But others, like “market cap,” are more difficult to suss out. What does “market cap” mean?

Market capitalization, or “market cap,” is the market value of a stock. Understanding market capitalization can help investors assess whether it’s worth investing in a stock.

Related: 6 real questions about investing— answered

What Is Market Capitalization?

A company’s market capitalization is the total value of all its shares of stock. There’s a simple market capitalization formula. Multiply the individual share price by the total number of shares, including both shares that are already owned and ones that are up for grabs.

For example: Wonka Candy Co. à la “Willy Wonka and the Chocolate Factory” is a publicly-traded company. There are 10 million shares of Wonka Candy Co. selling at $100 each. Using the market capitalization formula, multiply 10 million by $100, and Wonka Candy Co.’s market cap is $1 billion.

Market capitalization might seem like a trivial number at first glance. But it helps investors understand a stock’s value.

Careful — don’t confuse “stock value” with “stock price.” Stock price, often referred to as share price, is the price of one share of stock. Wonka Candy Co.’s stock price is $100. A “stock price” on its own doesn’t tell you anything about the value of a company.

A stock’s value is more complex. Investors look at several factors to determine whether they think it’s worth it to buy the stock. Calculating market capitalization is the quickest, simplest way to assess a company’s stock value.

Large-Cap vs.
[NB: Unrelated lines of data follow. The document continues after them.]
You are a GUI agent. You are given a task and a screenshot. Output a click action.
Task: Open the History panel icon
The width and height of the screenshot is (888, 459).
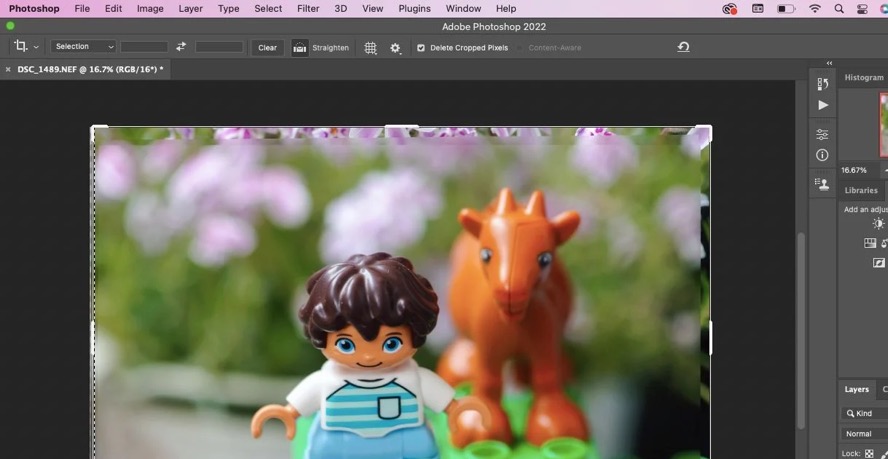pos(822,84)
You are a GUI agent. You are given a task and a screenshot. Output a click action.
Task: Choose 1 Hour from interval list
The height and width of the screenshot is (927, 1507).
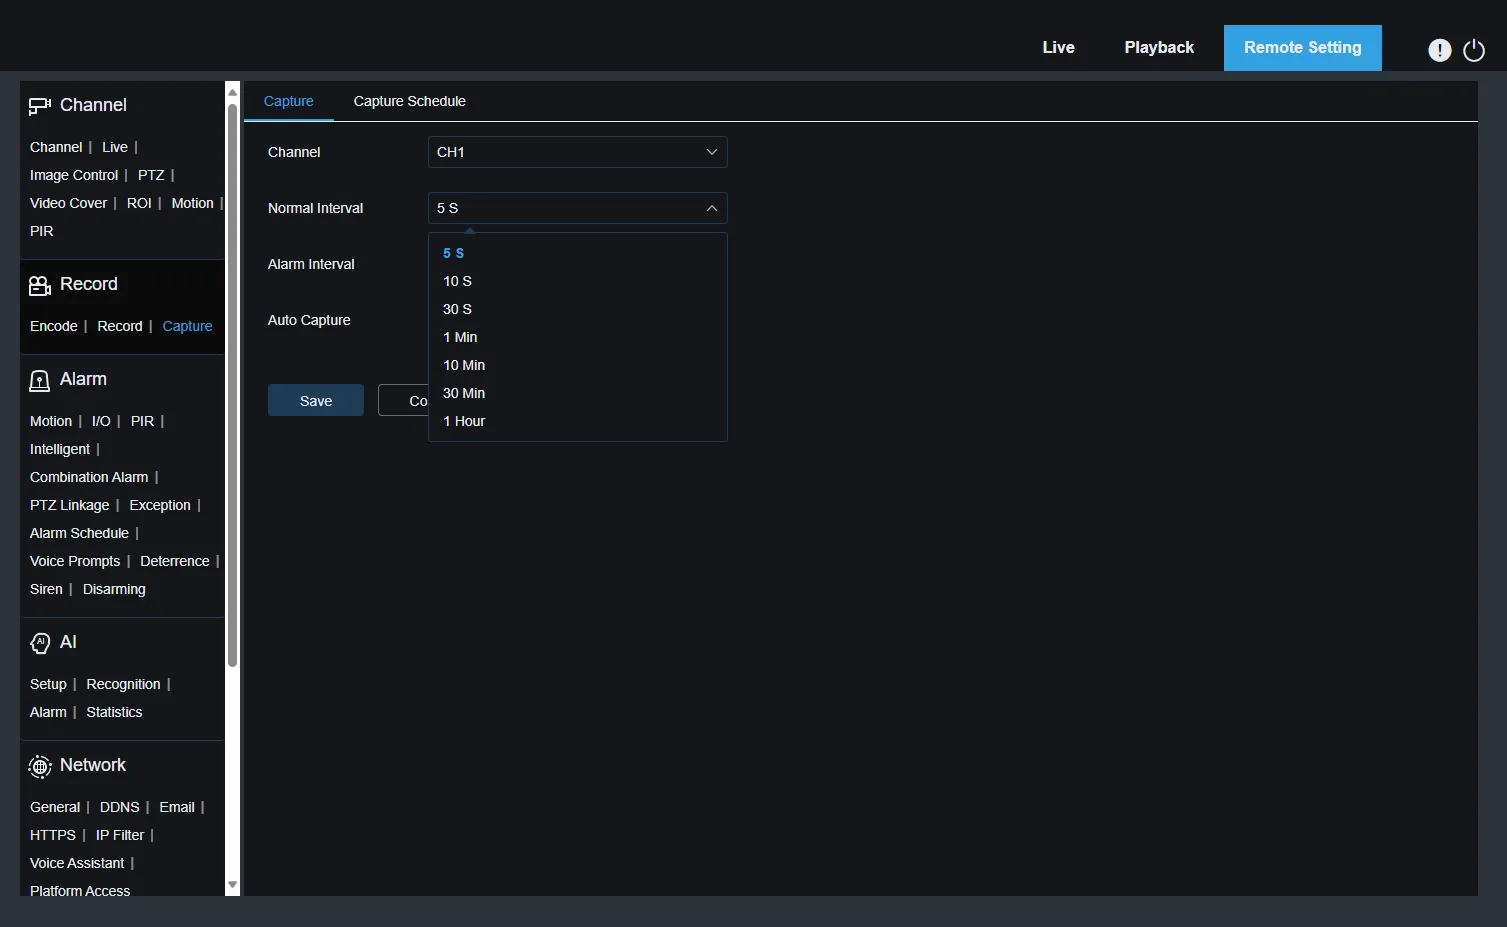click(464, 421)

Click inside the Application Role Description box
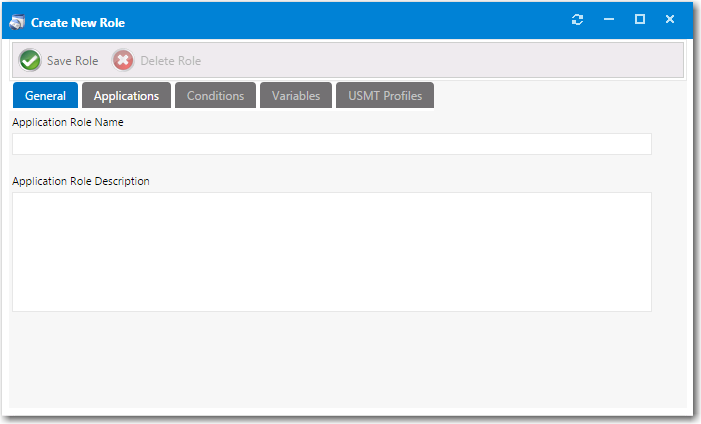pyautogui.click(x=331, y=251)
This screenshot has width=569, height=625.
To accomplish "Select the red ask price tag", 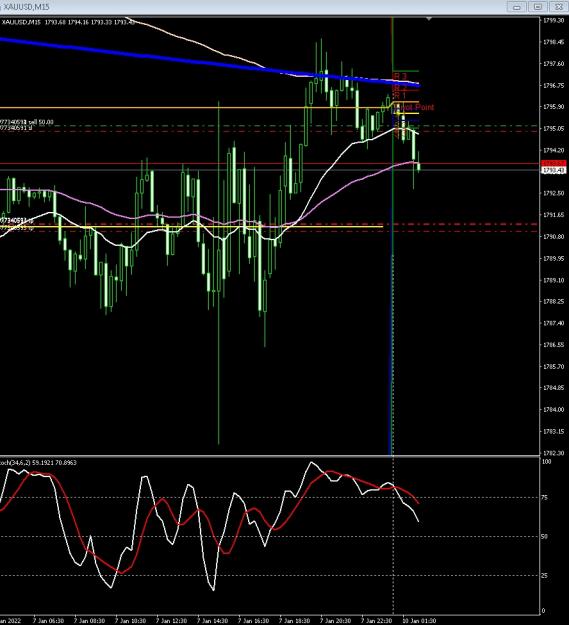I will tap(554, 163).
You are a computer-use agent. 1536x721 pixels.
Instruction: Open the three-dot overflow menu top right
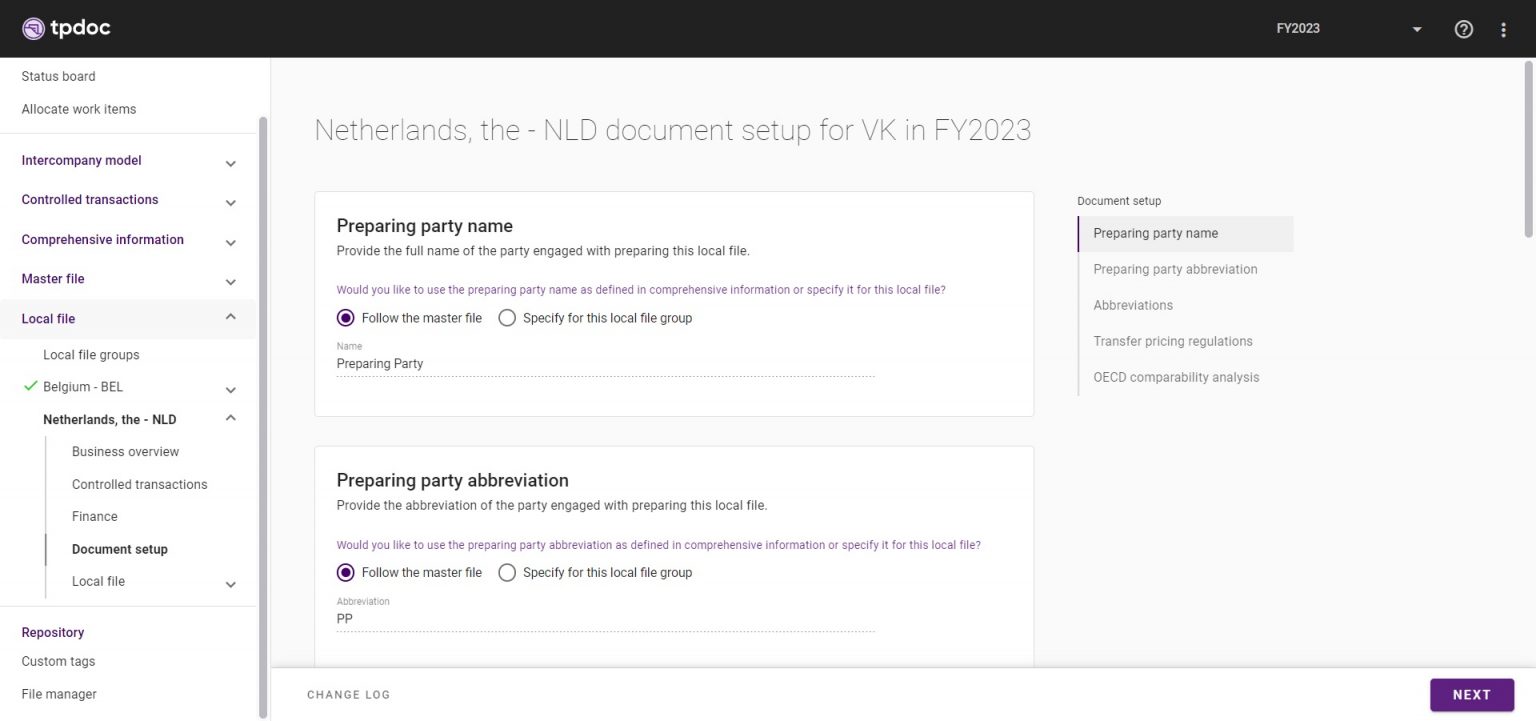(x=1503, y=29)
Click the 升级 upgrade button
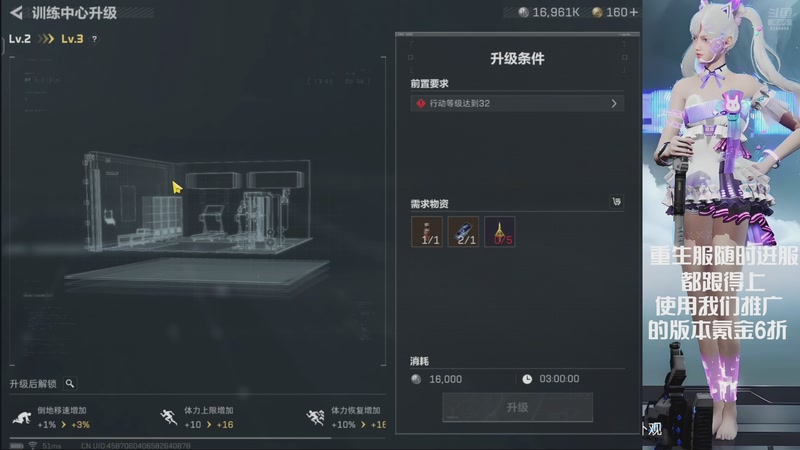Image resolution: width=800 pixels, height=450 pixels. coord(517,407)
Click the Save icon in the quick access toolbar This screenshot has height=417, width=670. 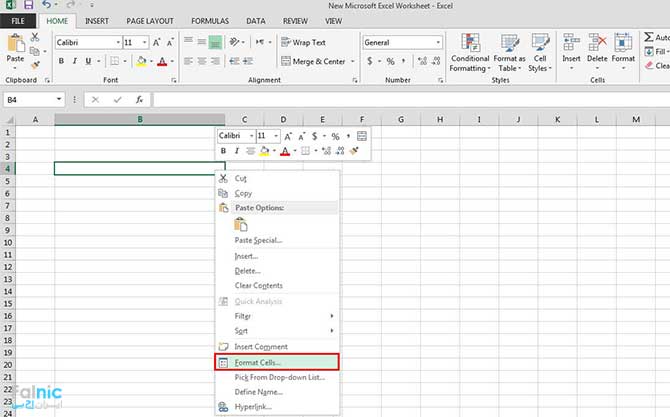[28, 6]
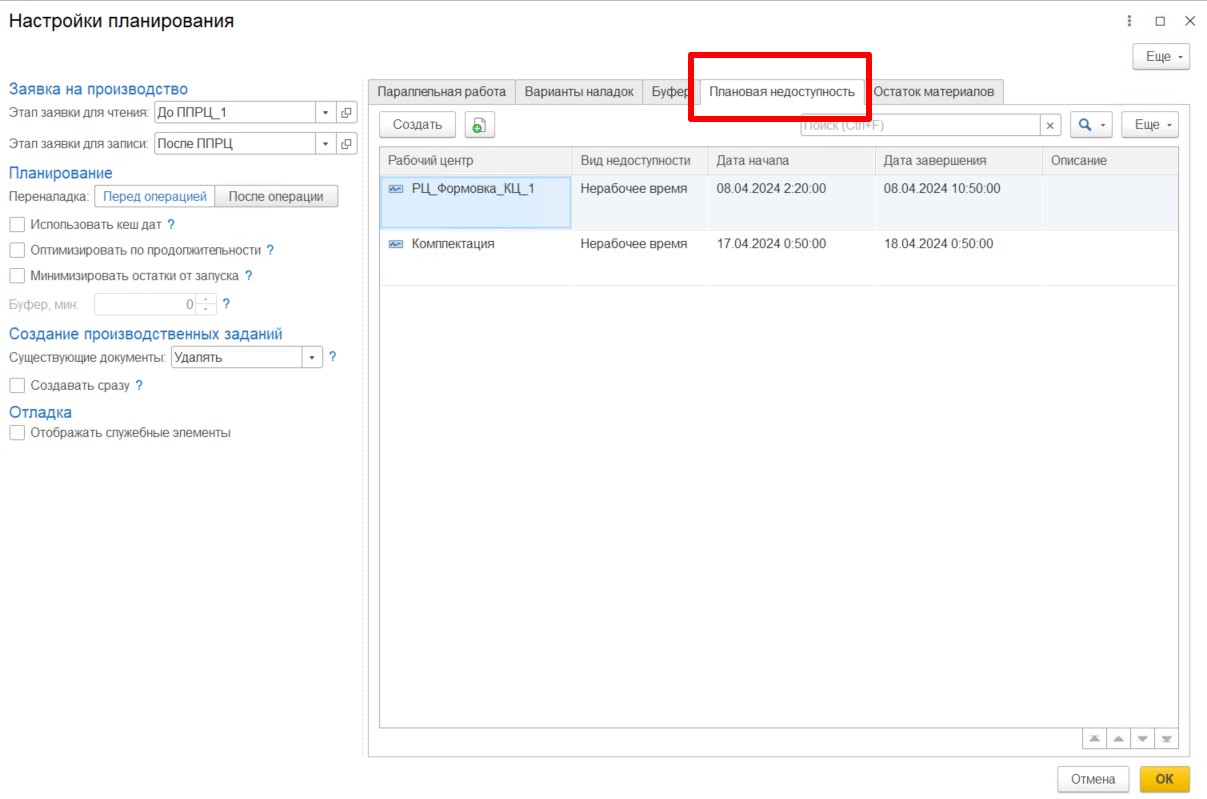Open the Еще menu above the table
Screen dimensions: 1207x799
tap(1150, 125)
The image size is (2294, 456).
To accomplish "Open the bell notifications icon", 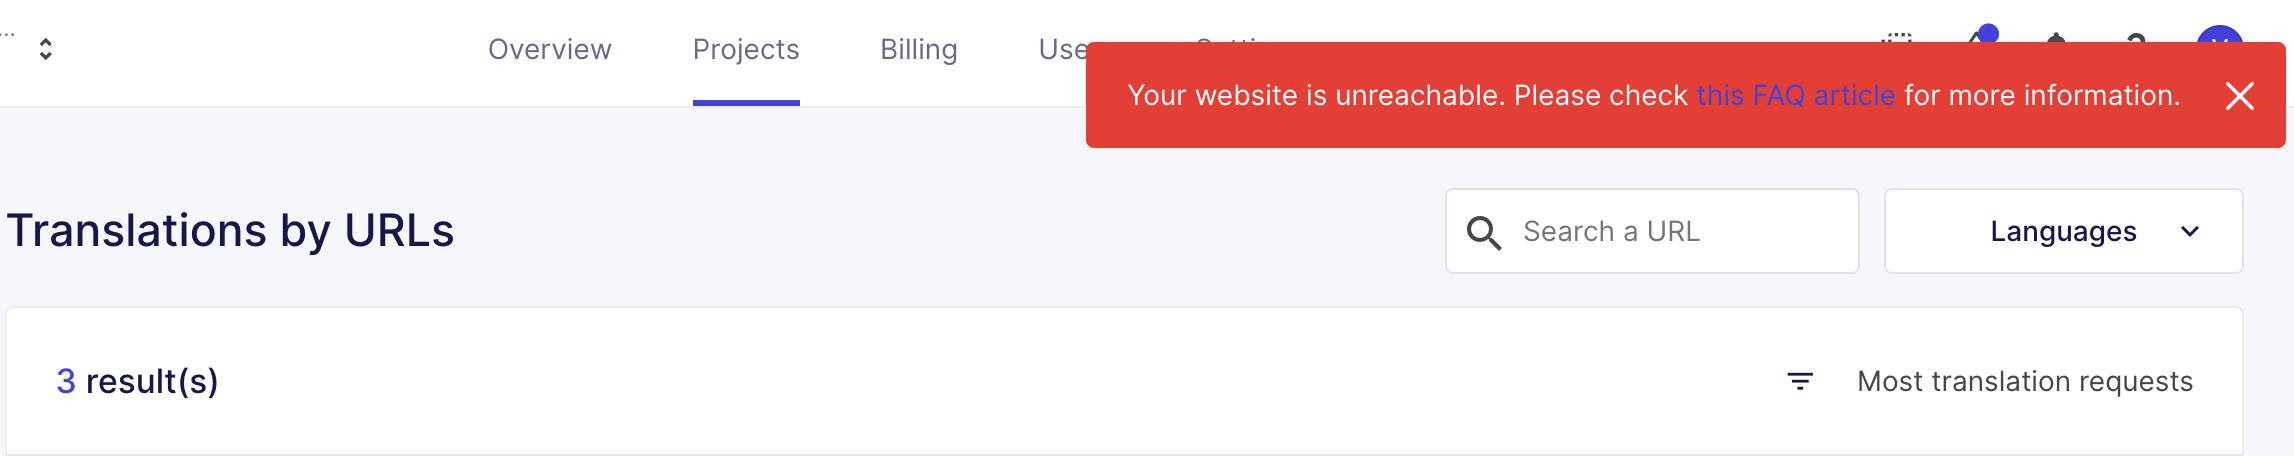I will [x=2056, y=38].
Mid-Cap vs. Small-Cap Companies

There are three main types of companies in the stock market: large-cap, mid-cap, and small-cap.

Novice investors might assume large-cap companies are good, mid are OK and small are bad. But market capitalization isn’t like a box of chocolates; bigger isn’t necessarily better. It all depends on what people want out of their investments.

And it may be wise to consider not putting all your eggs in one type of market cap basket. Many experts recommend people diversify their portfolios by investing in a mixture of the three, as they all involve various levels of risk.

(And even portfolio diversification doesn’t provide a total buffer from risk — in investing, there’s always risk. Instead, it may mitigate risk somewhat.)

Large-Cap Companies

Large-cap companies have a market capitalization of $10 billion or more. They’re usually large companies with established reputations.

Investing in a large-cap company is a more conservative investment. These companies generally have big businesses, access to capital, and are household names, so generally can withstand bumps better than their smaller counterparts.

People can slowly earn money from investing in large-cap companies, but they probably won’t see gains quickly or aggressively as it’s much harder for a large company to double in size every year relative to a smaller company. Here is a full list of large-cap companies.

These are all well-established companies that may be safer investments than smaller companies. Large-cap companies may be a good choice for investors who want less risk and more stability in their stock market holdings.

Mid-Cap Companies

Mid-cap companies’ market capitalization falls between $2 billion and $10 billion. These companies come in all shapes and sizes.

Many are established but don’t offer as many business lines as large-cap companies. Others are in fields that are either already growing rapidly or are expected to grow in the future.

For example, Papa John’s International (PZZA) is a mid-cap company. It’s a well-known corporation, but its share volume is less than 100,000, while large-cap company Johnson & Johnson’s share volume is more than 1 million. This means that mid-cap companies can be less liquid than larger companies.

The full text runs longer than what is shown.